#### Description of the task
Among the entries below, one stretch runs from the line that contains "Click the Edit button" through the line that contains "You are a computer-use agent. The image size is (1107, 831).". Repeat that stretch exactly, ends included, and only that.

[Saved entries]
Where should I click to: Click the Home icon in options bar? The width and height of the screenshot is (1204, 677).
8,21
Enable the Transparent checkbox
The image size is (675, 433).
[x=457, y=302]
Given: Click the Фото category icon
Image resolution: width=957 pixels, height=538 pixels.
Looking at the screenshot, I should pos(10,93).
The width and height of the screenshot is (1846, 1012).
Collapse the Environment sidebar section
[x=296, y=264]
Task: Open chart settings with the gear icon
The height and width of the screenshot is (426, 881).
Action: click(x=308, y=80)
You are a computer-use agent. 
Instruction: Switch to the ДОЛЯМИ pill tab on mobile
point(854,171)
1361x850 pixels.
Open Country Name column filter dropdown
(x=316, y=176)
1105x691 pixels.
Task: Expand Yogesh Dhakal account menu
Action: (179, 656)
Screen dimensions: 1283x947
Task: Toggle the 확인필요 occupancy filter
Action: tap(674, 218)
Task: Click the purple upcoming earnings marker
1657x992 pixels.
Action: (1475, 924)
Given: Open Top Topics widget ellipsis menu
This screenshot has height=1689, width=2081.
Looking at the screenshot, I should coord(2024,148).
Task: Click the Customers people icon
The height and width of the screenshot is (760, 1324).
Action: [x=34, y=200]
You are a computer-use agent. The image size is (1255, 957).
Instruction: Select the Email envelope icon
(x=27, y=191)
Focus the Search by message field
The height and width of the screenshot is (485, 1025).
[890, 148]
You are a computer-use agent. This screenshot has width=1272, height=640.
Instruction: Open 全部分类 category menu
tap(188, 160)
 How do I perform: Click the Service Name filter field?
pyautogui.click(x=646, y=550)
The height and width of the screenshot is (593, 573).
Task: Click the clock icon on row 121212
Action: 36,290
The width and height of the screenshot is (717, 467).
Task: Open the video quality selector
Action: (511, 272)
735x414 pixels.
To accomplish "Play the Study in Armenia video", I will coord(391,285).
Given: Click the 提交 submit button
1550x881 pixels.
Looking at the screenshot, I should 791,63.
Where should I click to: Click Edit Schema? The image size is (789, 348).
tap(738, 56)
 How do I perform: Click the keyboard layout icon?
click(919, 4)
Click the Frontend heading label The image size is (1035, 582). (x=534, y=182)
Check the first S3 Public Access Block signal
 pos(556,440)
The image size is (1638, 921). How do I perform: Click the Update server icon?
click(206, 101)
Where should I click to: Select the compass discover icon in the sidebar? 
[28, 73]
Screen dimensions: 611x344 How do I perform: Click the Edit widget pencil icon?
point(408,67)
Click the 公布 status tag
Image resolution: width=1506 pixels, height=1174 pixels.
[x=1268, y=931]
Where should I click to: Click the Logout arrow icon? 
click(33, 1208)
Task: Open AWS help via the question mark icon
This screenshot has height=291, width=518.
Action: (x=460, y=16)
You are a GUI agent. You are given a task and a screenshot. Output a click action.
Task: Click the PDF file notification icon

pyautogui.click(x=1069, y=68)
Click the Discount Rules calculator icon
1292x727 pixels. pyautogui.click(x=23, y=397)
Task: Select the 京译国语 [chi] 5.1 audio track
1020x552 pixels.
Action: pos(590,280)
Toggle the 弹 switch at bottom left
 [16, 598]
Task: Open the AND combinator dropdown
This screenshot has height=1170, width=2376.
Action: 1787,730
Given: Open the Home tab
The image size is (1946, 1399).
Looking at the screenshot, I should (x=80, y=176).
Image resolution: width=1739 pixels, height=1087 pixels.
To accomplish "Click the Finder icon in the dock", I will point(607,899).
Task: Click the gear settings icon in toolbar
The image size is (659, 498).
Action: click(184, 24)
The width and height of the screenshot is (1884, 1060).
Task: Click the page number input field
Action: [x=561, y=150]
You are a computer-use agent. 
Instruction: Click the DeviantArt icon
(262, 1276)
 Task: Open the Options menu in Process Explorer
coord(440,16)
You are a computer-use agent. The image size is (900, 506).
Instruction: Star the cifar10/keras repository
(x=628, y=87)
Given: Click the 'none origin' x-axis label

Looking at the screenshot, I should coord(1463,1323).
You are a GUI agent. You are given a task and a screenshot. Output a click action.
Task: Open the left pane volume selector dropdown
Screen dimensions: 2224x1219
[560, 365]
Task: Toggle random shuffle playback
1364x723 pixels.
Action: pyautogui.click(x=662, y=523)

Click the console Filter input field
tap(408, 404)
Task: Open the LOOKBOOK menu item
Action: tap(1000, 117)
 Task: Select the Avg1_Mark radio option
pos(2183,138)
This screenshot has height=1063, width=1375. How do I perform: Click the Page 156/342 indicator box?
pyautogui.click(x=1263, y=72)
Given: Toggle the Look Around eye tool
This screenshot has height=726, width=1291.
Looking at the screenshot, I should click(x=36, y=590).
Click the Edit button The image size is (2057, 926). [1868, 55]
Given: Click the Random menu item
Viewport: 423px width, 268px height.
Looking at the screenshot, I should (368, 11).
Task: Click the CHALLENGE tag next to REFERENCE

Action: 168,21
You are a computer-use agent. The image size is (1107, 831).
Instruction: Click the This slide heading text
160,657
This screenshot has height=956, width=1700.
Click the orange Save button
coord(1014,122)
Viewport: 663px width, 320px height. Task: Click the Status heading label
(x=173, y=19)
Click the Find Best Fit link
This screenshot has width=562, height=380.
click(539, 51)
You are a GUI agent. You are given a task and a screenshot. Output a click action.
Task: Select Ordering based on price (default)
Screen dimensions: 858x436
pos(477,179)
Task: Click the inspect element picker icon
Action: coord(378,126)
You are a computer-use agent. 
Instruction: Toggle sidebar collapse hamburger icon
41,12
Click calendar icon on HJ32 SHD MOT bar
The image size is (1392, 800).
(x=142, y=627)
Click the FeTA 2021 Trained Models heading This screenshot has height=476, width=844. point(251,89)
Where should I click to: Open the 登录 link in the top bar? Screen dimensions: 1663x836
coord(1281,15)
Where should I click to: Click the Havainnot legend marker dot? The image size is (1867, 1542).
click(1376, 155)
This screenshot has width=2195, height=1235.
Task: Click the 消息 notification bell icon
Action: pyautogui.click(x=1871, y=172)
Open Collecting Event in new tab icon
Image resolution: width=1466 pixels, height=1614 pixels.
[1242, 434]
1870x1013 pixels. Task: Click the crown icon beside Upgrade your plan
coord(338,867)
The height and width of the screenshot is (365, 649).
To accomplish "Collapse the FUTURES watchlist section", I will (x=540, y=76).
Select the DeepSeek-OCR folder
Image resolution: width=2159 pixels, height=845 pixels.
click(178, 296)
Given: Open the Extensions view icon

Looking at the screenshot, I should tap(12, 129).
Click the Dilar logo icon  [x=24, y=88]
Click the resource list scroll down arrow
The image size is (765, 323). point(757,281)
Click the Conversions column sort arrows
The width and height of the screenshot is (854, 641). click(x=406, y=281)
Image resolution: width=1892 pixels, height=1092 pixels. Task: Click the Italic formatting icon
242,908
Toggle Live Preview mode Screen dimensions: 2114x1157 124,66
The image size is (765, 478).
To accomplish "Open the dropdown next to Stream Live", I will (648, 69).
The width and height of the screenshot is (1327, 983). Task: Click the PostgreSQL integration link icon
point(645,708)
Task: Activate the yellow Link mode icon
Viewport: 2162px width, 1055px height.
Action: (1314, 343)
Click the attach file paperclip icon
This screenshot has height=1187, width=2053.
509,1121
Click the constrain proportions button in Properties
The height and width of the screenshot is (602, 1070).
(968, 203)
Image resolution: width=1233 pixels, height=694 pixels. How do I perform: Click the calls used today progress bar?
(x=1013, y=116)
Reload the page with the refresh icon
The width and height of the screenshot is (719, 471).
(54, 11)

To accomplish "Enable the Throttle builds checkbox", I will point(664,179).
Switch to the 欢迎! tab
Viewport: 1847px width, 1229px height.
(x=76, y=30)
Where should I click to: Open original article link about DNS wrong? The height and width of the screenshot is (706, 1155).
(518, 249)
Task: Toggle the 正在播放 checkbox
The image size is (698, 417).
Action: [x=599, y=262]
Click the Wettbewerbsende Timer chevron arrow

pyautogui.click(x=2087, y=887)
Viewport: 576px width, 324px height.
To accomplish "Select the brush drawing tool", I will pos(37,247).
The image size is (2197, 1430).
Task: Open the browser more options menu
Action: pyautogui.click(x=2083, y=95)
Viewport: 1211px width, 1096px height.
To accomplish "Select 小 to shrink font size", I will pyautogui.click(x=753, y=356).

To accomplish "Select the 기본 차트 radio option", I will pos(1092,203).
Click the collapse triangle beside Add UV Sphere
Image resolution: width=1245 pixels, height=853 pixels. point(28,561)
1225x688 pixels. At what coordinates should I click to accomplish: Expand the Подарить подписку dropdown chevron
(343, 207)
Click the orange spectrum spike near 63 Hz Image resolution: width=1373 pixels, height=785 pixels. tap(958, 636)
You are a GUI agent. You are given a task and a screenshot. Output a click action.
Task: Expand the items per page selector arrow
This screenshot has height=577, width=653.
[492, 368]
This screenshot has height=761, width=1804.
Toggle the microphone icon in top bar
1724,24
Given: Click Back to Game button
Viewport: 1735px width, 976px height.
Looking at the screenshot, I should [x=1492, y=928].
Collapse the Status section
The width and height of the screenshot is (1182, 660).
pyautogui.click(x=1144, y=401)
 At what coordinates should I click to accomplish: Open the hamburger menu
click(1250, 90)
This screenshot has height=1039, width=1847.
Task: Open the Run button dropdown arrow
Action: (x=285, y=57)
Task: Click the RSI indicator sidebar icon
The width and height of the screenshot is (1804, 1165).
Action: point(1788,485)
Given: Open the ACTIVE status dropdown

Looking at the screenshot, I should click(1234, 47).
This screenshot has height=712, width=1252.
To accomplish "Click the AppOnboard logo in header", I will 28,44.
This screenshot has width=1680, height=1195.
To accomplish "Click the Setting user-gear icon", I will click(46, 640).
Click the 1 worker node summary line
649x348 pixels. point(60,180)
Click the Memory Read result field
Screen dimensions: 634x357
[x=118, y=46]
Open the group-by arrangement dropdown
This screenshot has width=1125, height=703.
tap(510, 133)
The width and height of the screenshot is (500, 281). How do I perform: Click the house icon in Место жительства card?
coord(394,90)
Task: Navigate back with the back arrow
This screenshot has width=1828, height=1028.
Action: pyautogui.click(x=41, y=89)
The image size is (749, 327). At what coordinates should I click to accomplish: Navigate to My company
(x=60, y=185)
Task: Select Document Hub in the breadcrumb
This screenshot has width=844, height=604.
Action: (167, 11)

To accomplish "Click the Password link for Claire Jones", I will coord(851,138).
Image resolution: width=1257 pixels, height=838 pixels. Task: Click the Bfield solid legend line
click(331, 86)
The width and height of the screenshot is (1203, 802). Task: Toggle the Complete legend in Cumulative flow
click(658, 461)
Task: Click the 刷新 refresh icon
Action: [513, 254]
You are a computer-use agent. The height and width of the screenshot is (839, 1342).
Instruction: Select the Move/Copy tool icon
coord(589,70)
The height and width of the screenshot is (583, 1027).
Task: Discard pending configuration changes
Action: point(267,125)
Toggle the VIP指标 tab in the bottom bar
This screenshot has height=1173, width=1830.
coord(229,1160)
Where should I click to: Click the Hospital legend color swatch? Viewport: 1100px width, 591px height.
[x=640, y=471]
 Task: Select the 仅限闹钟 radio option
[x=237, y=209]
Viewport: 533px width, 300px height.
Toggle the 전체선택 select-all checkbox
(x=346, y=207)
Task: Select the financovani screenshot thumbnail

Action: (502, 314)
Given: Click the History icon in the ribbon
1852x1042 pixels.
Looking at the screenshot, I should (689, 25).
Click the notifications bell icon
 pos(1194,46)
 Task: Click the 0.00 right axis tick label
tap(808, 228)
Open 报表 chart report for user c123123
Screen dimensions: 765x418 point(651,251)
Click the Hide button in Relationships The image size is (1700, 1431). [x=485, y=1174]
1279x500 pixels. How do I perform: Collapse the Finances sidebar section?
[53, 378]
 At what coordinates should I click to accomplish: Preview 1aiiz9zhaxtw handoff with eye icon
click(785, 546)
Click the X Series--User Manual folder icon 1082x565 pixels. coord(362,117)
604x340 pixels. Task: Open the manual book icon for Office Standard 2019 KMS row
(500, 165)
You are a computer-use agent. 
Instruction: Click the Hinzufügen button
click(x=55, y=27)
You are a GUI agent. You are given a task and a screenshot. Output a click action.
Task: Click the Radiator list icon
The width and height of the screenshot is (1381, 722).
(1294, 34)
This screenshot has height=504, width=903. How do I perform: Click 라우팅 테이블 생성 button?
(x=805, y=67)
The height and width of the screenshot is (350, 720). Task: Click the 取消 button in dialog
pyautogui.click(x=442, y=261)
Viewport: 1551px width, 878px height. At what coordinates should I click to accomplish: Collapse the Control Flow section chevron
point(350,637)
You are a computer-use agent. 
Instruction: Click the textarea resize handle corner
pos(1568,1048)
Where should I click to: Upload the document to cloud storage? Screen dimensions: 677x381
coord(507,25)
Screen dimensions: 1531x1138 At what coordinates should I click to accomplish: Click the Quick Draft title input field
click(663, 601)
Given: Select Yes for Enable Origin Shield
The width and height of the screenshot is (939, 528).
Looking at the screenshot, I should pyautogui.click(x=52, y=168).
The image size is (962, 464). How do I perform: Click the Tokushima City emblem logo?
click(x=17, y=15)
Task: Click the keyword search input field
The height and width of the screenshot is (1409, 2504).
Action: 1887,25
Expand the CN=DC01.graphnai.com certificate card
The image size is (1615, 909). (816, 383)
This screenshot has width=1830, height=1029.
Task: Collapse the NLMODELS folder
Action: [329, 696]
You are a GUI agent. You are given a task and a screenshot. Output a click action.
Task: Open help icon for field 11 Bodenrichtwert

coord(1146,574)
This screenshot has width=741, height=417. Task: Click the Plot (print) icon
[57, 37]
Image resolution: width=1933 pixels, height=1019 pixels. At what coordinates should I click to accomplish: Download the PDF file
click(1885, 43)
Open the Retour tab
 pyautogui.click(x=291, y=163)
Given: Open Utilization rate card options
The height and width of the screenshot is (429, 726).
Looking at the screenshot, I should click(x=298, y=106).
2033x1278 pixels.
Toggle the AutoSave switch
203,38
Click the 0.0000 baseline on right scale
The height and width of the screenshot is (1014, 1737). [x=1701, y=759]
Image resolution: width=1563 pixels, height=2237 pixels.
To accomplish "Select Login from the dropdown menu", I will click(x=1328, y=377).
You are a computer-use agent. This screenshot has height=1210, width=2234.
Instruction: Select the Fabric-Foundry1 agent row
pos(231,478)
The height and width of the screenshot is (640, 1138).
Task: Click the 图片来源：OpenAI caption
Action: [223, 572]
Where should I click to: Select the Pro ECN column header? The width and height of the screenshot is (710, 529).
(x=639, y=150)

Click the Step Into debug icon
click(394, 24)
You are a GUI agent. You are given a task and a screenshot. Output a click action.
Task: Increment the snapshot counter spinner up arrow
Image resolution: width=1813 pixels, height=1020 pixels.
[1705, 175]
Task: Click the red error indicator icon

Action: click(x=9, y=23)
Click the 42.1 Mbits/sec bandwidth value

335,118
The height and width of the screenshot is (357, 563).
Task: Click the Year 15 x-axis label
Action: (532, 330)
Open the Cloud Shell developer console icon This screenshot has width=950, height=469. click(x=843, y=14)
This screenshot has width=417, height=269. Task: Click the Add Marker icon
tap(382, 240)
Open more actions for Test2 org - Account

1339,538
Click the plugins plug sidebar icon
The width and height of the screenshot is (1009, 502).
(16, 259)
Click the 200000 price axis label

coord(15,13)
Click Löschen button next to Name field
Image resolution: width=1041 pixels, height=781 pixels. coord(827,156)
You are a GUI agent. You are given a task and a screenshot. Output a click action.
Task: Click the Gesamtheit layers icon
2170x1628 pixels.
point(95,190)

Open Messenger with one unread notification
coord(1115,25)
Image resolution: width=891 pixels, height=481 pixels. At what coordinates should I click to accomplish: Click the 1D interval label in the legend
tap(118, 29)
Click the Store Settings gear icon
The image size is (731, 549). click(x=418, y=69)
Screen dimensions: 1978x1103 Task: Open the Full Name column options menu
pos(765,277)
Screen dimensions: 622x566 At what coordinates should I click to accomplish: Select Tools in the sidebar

#### Completed exercise
Click the Edit button The image size is (2057, 926). [1868, 55]
Given: Click the Random menu item
Viewport: 423px width, 268px height.
Looking at the screenshot, I should (368, 11).
Task: Click the CHALLENGE tag next to REFERENCE

Action: 168,21
You are a computer-use agent. The image size is (1107, 831).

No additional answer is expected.